Iran-Turkey-Russia Talks on Syria Endorsed by UN

The UN said the continuation of political negotiations among opposing Syrian groups was made possible by the ceasefire developed through the Astana process
The United Nations Security Council The United Nations Security Council

The United Nations Security Council said intra-Syrian negotiations organized by Iran, Russia and Turkey in the Kazakh capital, Astana, have set the stage for the stalled UN-brokered peace talks to resume in the Swiss city of Geneva.

In a press statement published on Friday, the 15-member body said it had recognized that "the continuation of political negotiations was made possible by the ceasefire developed through the Astana process", Press TV reported.

The Security Council also welcomed the conclusion of the latest round of UN-mediated discussions in Geneva. The first round of Astana talks, organized by guarantor states Iran, Russia and Turkey, took place on January 23-24 and brought together representatives from the Damascus government and opposition groups. The second round of negotiations, also brokered by the trio, was held on February 15-16.

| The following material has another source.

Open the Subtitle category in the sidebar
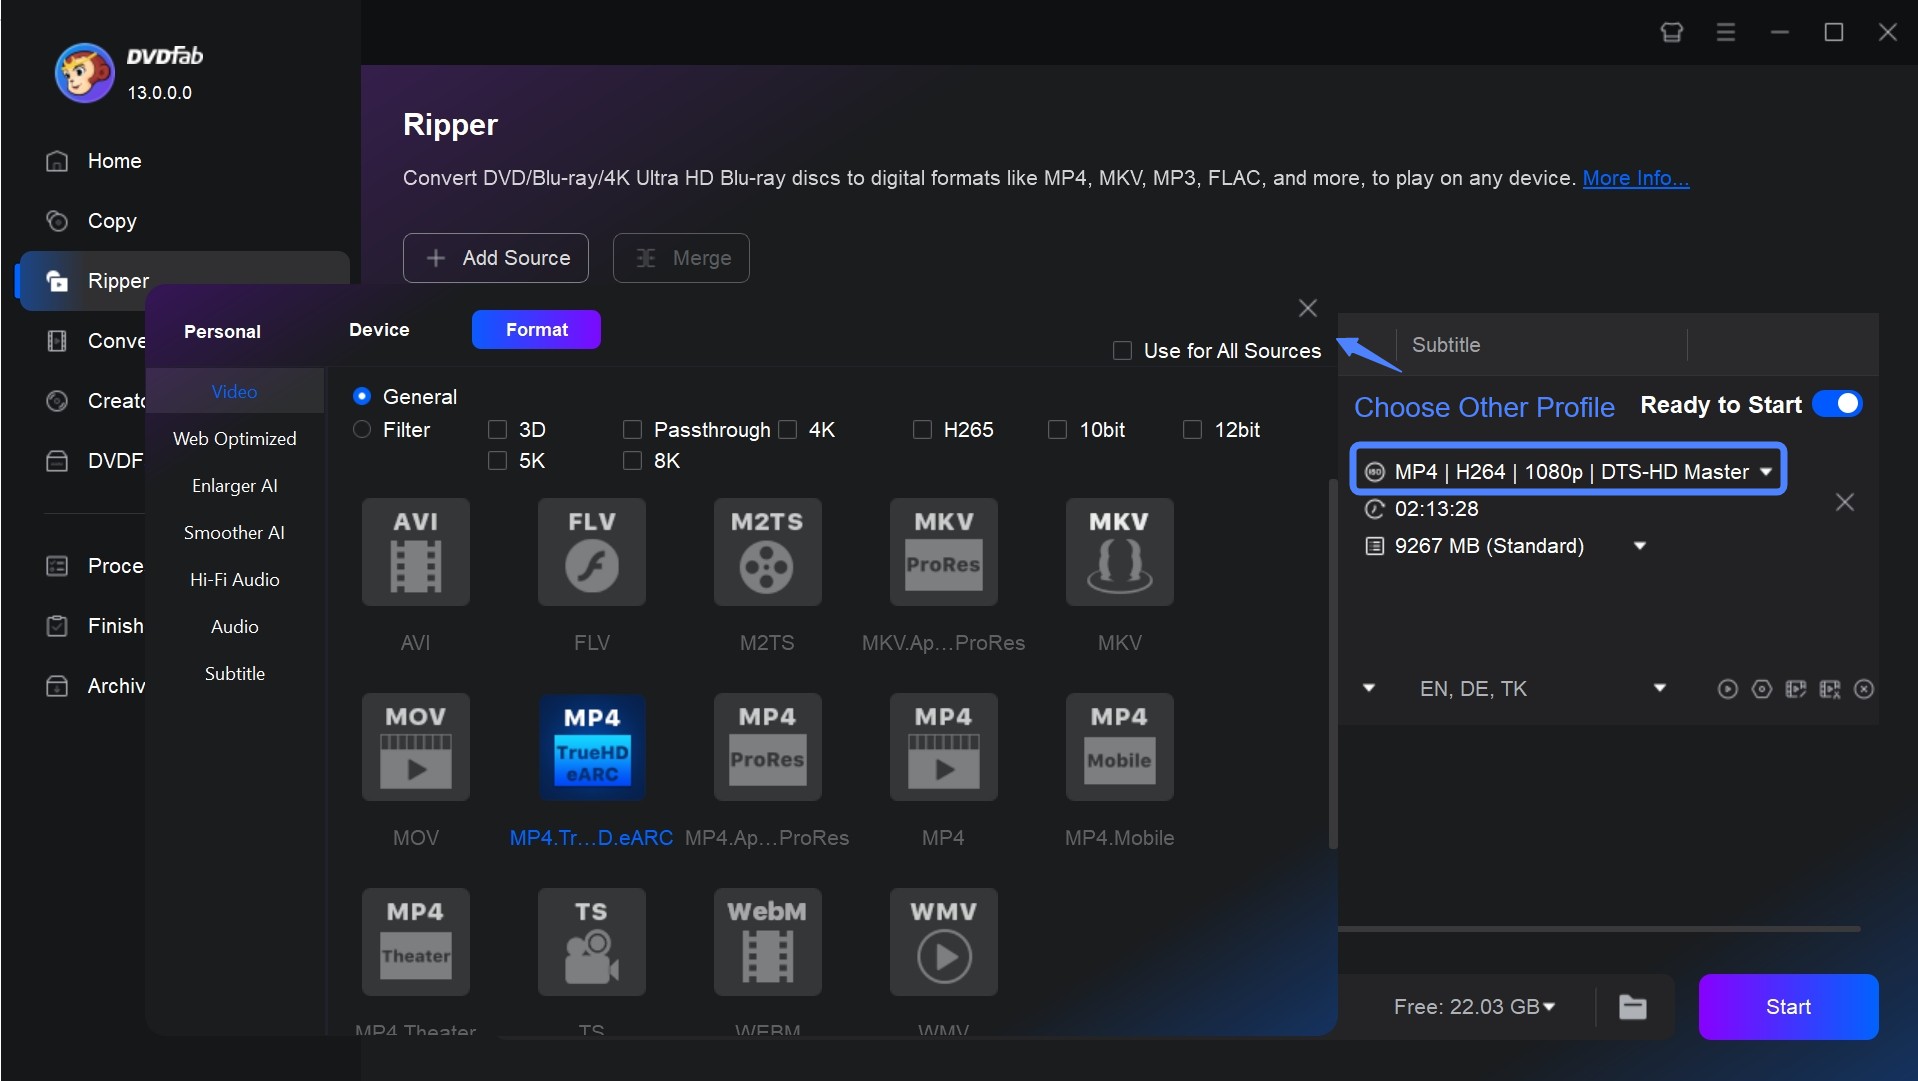 pos(234,673)
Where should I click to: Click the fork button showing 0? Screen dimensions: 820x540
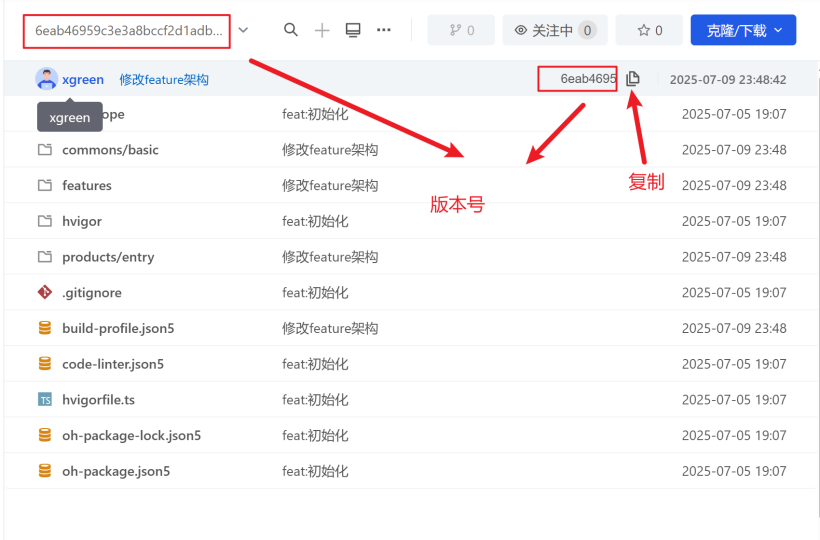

UN-brokered talks for Syria, which had continued for a long time prior to the Astana talks, were stalled for almost a year.

But shortly after the warring sides were seated at the negotiating table in Astana, a path was found forward to also resume the UN talks. The fourth round of UN-mediated discussions was held between February 23 and March 3 in Geneva, and a fifth one has been scheduled for March 23.

Elsewhere in its statement, the UNSC called on Syria's warring sides to engage "constructively and without preconditions" on the agenda set out by UN Special Envoy for Syria Staffan de Mistura when they resume the next round of Geneva talks.

The council also urged Syria's opposing sides to fully implement the nationwide ceasefire facilitated by the three guarantor states, which came into force in December 2016, and end truce violations.

It encouraged members of the International Syria Support Group to use their influence on Syria's warring sides to help "reduce violence, build confidence" and ensure the delivery of humanitarian access across the country.

Syria has been fighting different foreign-sponsored militant and terrorist groups since March 2011. De Mistura estimated last August that more than 400,000 people had been killed in the crisis until then.

Numerous rounds of UN talks have been held to help end the conflict.

De Mistura is the third envoy appointed by the world body to oversee the Syria negotiations.